Top-down triangle shawls are so fun to make, but sometimes they can be a bit fussy to wear. In this video, Jen Lucas will show you how to convert a triangle shawl pattern into a cowl! This will give the look of a beautiful triangle shawl, but won’t slip off your shoulders as you go about your day.

Regardless of the stitch pattern you are using, you should work your top-down triangular shawl until the top edge of the shawl measures the desired circumference for your cowl. (Use a tape measure to check the measurement across the top edge of the cowl to be sure it is the correct size.) For most cowls, you would want a minimum of 24” because it will need to comfortably fit over your head, but the size is up to you!

In order to join and start working in the round, Jen folds her shawl (matching the top points) with the Right Side facing outward. Jen makes a slip stitch through both points to connect them together, then she continues to work around the cowl in the same stitch pattern that she was using to create the triangle piece. Most triangle top-down shawls have increases along that top edge, but as Jen points out, after you join your shawl to work in the round, you would no longer need to make these increases.
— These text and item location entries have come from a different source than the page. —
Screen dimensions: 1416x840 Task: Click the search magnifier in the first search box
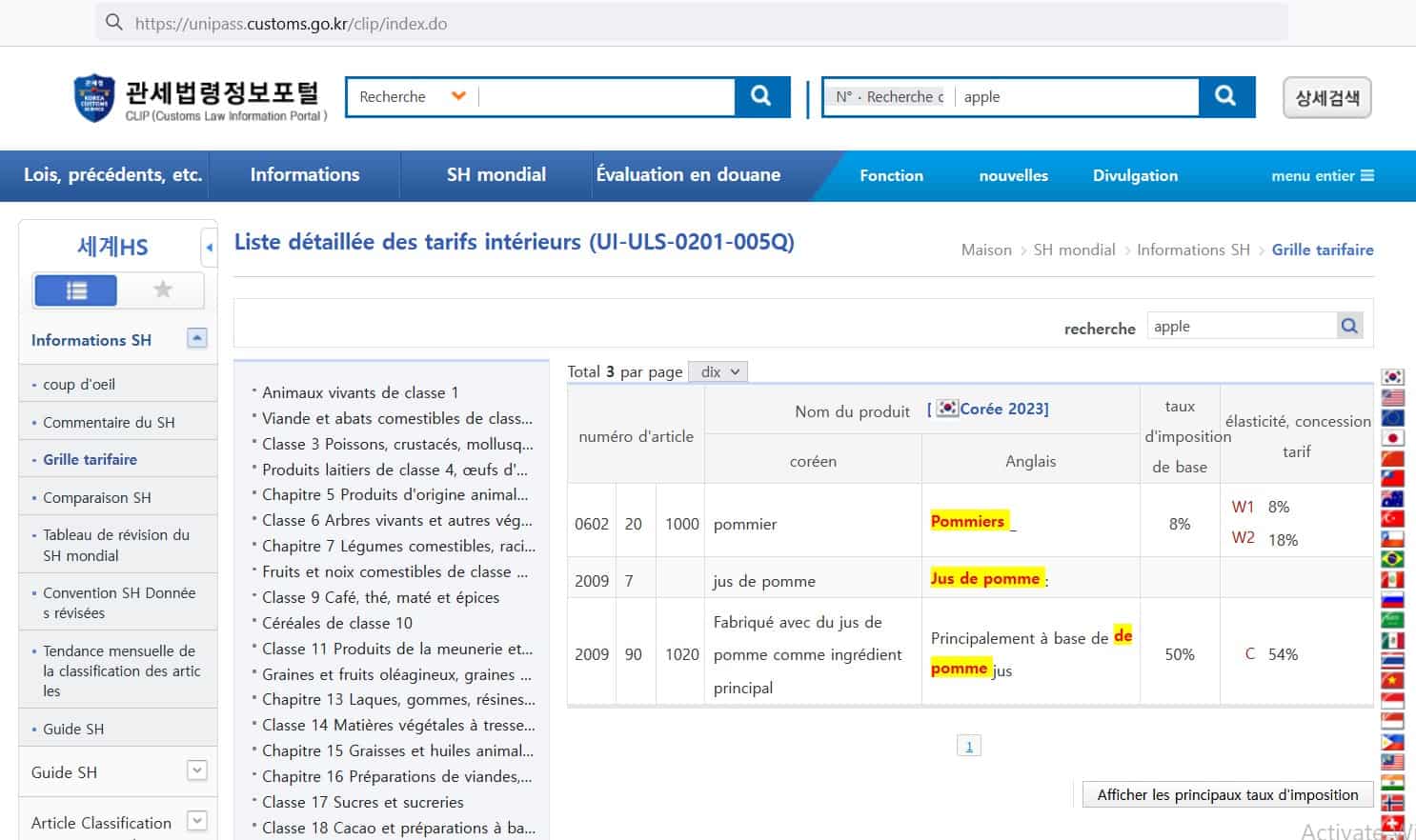760,96
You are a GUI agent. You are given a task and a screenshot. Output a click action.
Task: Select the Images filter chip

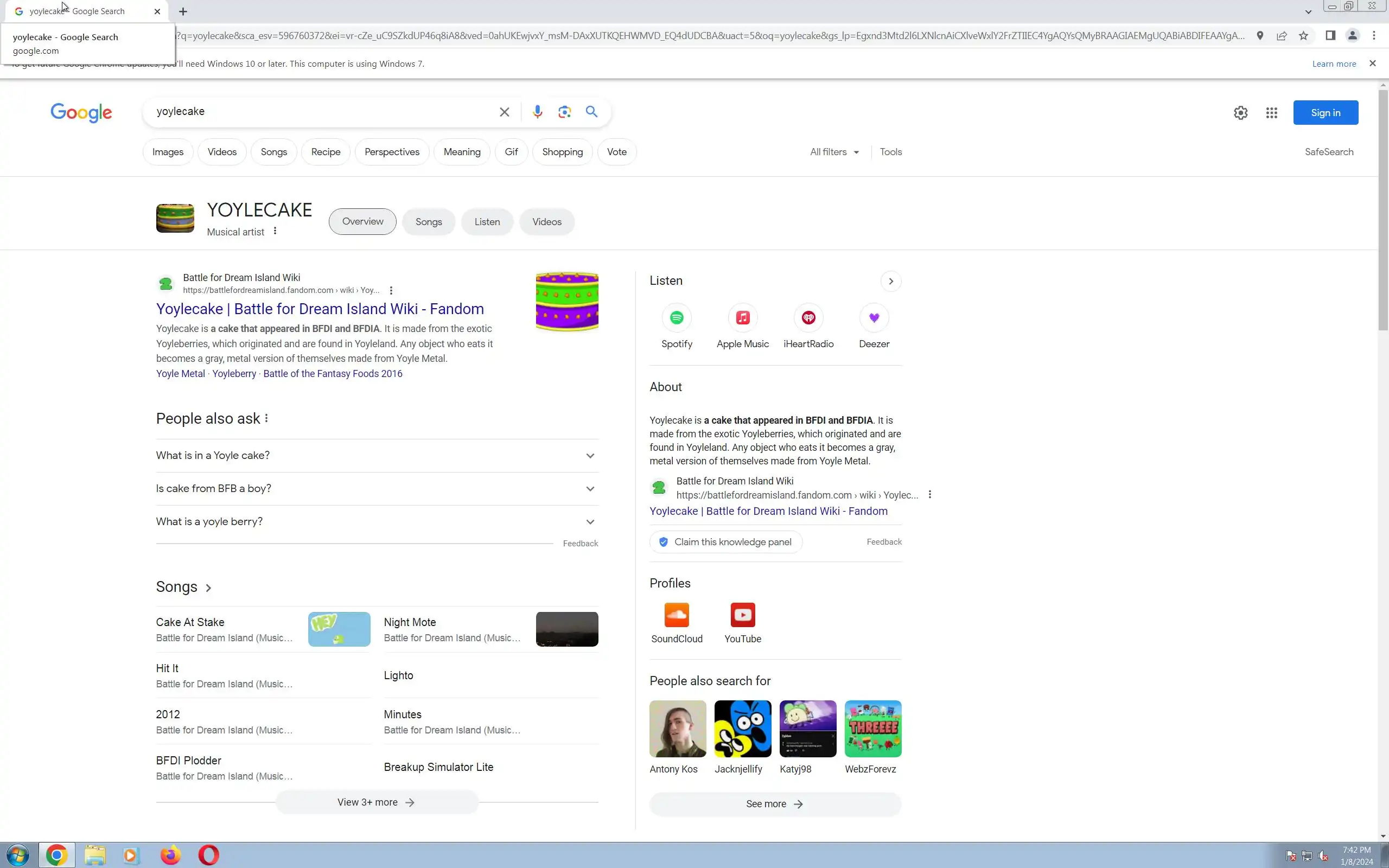click(168, 152)
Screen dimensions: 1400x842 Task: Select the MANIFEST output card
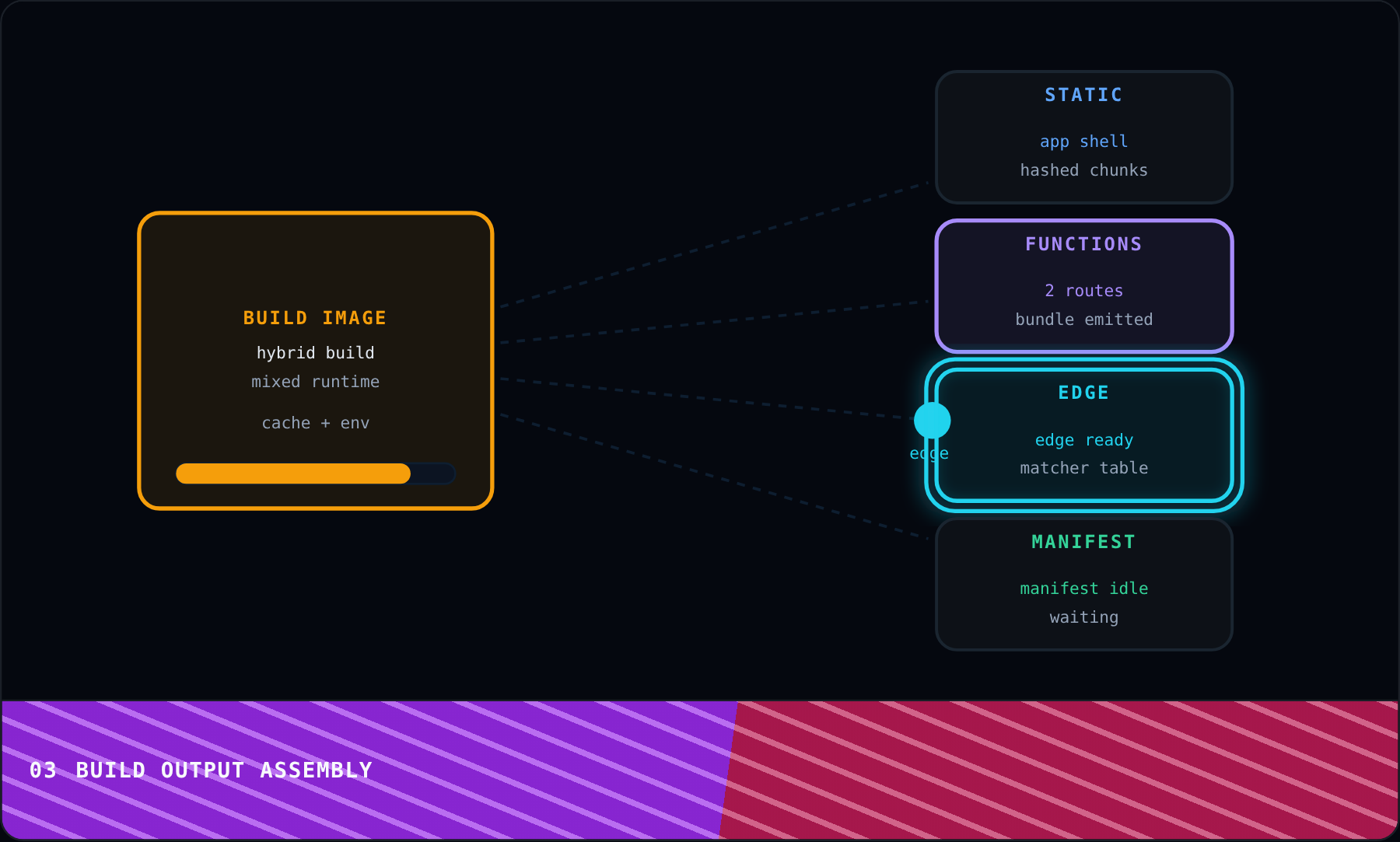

However, if you wanted to have a point at the center back of the shawl, you could continue to add in those increases, like in her granny square cowl example.

When working across the front of the cowl, you would continue making the same increases that you had been when working in turned rows. This will continue making the pointed shape at the front. After working across to the center back of the cowl, Jen joins a slip stitch into the top of the first stitch of the round (this was the beginning chain that she made right after joining the two points with the slip stitch).

Fabric looks a bit different when working in the round compared to working flat in turned rows. Because of this, Jen shows us how to keep a consistent look to the fabric by continuing on with the cowl, working in joined, turned rows. At the end of the video, Jen gives us some tips on how to convert a shawl that has already been finished into a cowl by seaming it together at the back.